What God has made, let no law destroy.
I had a conversation recently with someone who was somewhere between ambivalence and being pro-abortion. Really, if you are ambivalent you are pro-abortion. It’s a binary issue. The thrust of their position was that a foetus is not legally a person under the law and therefore whatever is done to it is fine. They were referencing Canadian law; I find the UK law here a bit murky. UK defines the unborn as human and living but also says the unborn living human has no legal personality. The point I was making was twofold. Firstly, a living human being is also a person. Secondly, just because something is the law does not mean it is right, just or true. My interlocutor was operating under the idea that whatever the State hands down as law is also the moral compass by which we ought to live, and if babies die it doesn’t matter. I think they and anyone who does this sort of arguing will know that abortion is wrong and if they can hide behind the state’s decree on it, then they will run there sometimes appealing to democracy or “expert” opinion. I have found this opinion in the Church across a variety of denominations, sadly.

This brings up the question about how we make laws, who we make them for and what is the morality on which life and death legalities hinge. It really is the best topic on which to base any discussion about politics or governance. Because it is binary, because it is personal, because the facts are clear, because there is so much data, because it produces the clearest contrast between the haves and have nots, and because at the core it shows whether a society remembers and cares who God is, or whether we want to make the world in our own image because we think our ways serve us better.
The UK Parliament has some MPs desperate to make abortion legal for any reason at any stage. We have seen the commentary and poor framing for weeks leading up to the debate and cross-party support that focuses on current abortion law being “archaic” and harmful to women. This, because someone may face police investigation into their dead baby. Believe it or not, abortion is currently illegal after 24 weeks in many circumstances.
So where do we base our morality when it comes to making laws? If we are depending on democracy to define right and wrong anyone can see that just shows us what is popular, or easy. Are we relying on individual people in the corridors of power? How do we know they are right, and have our best interests in mind? How do we decide what our best interests are? This is a difficult thing to do when we’re talking about a nation of millions of adults with ideas and passions and goals.
I would suggest it’s a great deal easier to work out what is best for a nation’s children, most especially the unborn ones. The fact that Power has turned on them again as some kind of scapegoat for the frustrations and difficulties presented by being human is to my mind as dark and Godless as any society can be. Supporters of the Bill both in and outside Parliament never talk about the babies, the ones who will die during and as the sole, explicit intention of the process. They only talk about the women and their perceived right to kill their children, like this will solve all women’s problems. Where have we seen this thinking before, where we pit one group against another with the State orchestrating the violence, to solve problems?

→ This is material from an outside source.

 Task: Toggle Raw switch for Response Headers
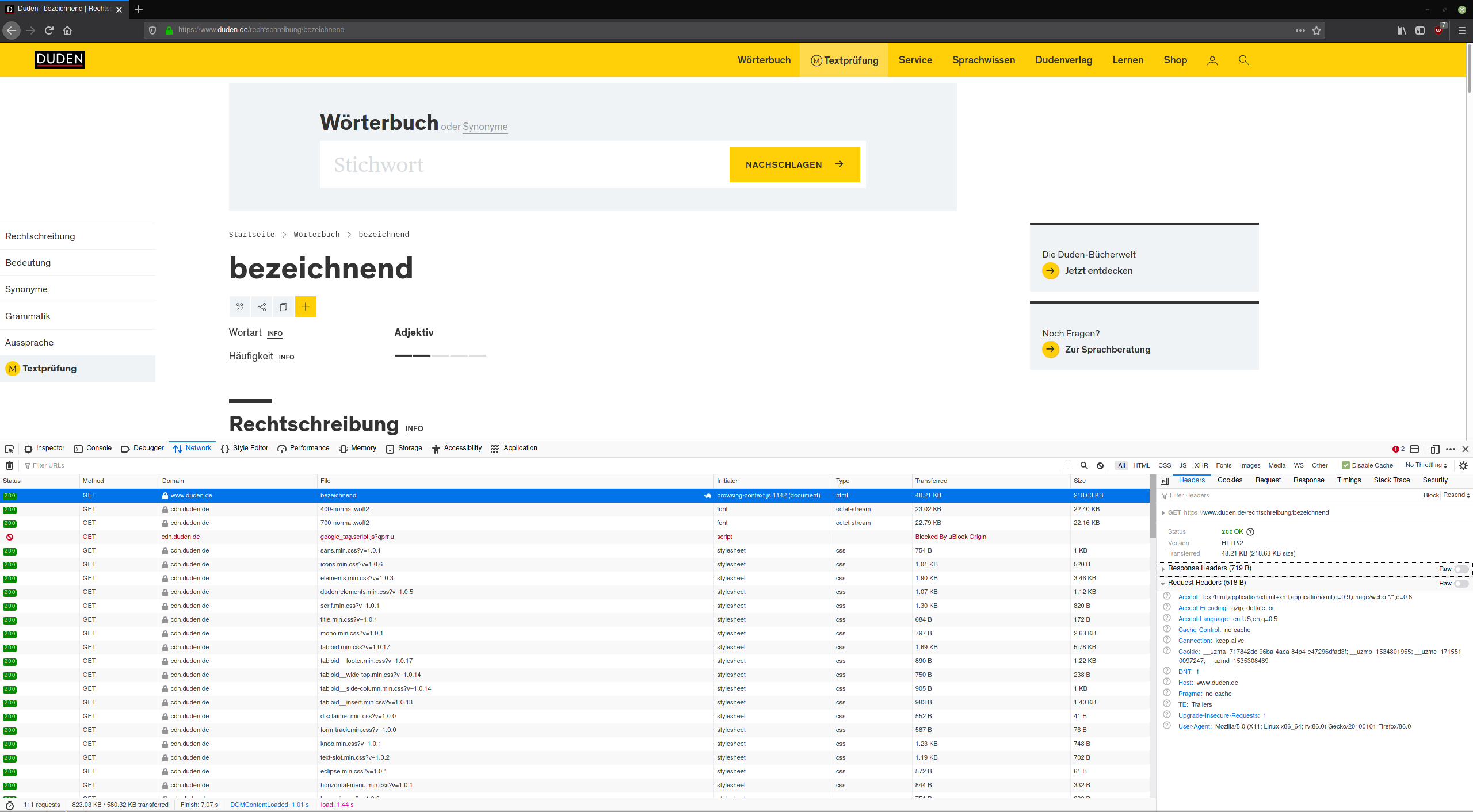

Who would wish to see this enshrined in law as something sacred? The French have done similarly, President Macron heaped praise on the recently deceased Etienne-Emile Baulieu, the abortion pill creator. He said, amongst other things that he had changed the world like no other, though his courageous battle for love of freedom and science. No mention of the 7.5 million dead babies at the hands of his invention from the abortion pill in the US alone, or the lucrative rewards offered by Big Pharma. This about a man who in his early life fought the Nazi’s through the French Resistance, you would think he would have known better. There is much to be said about this, and maybe next time we will. For now, the battle remains here, in the home of modern democracy and with the valiant efforts of those who are defending life. When we finally recognise that we cannot just disregard the deeper and higher laws that we built our good laws upon, perhaps we can get to a place where we can once again write laws that celebrate and benefit all of us.